→ Prompt: Reproduce each entry exactly as written.

→ Dataset records:
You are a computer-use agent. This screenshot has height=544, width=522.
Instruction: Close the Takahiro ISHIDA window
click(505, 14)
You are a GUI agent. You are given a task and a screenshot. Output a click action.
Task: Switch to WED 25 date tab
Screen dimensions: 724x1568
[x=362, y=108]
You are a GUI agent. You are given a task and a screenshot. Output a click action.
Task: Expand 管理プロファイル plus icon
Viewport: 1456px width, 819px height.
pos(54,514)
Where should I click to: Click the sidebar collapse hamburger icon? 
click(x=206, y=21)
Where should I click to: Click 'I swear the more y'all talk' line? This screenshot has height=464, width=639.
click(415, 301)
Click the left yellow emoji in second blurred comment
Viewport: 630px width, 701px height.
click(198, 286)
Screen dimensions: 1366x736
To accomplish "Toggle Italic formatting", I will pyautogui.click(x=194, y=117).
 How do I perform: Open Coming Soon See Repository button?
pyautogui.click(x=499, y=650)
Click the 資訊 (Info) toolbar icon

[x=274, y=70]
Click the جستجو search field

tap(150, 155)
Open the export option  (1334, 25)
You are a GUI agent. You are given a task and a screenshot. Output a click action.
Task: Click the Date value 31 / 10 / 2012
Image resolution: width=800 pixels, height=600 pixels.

→ Your solution:
You are a computer-use agent. This screenshot has height=544, width=522.
Instruction: Close the Takahiro ISHIDA window
click(505, 14)
You are a GUI agent. You are given a task and a screenshot. Output a click action.
Task: Switch to WED 25 date tab
Screen dimensions: 724x1568
[x=362, y=108]
You are a GUI agent. You are given a task and a screenshot. Output a click action.
Task: Expand 管理プロファイル plus icon
Viewport: 1456px width, 819px height.
pos(54,514)
Where should I click to: Click the sidebar collapse hamburger icon? 
click(x=206, y=21)
Where should I click to: Click 'I swear the more y'all talk' line? This screenshot has height=464, width=639.
click(415, 301)
Click the left yellow emoji in second blurred comment
Viewport: 630px width, 701px height.
click(198, 286)
Screen dimensions: 1366x736
To accomplish "Toggle Italic formatting", I will pyautogui.click(x=194, y=117).
 How do I perform: Open Coming Soon See Repository button?
pyautogui.click(x=499, y=650)
Click the 資訊 (Info) toolbar icon

[x=274, y=70]
Click the جستجو search field

tap(150, 155)
Open the export option  (1334, 25)
You are a GUI agent. You are given a task and a screenshot. Output a click action.
Task: Click the Date value 31 / 10 / 2012
Image resolution: width=800 pixels, height=600 pixels.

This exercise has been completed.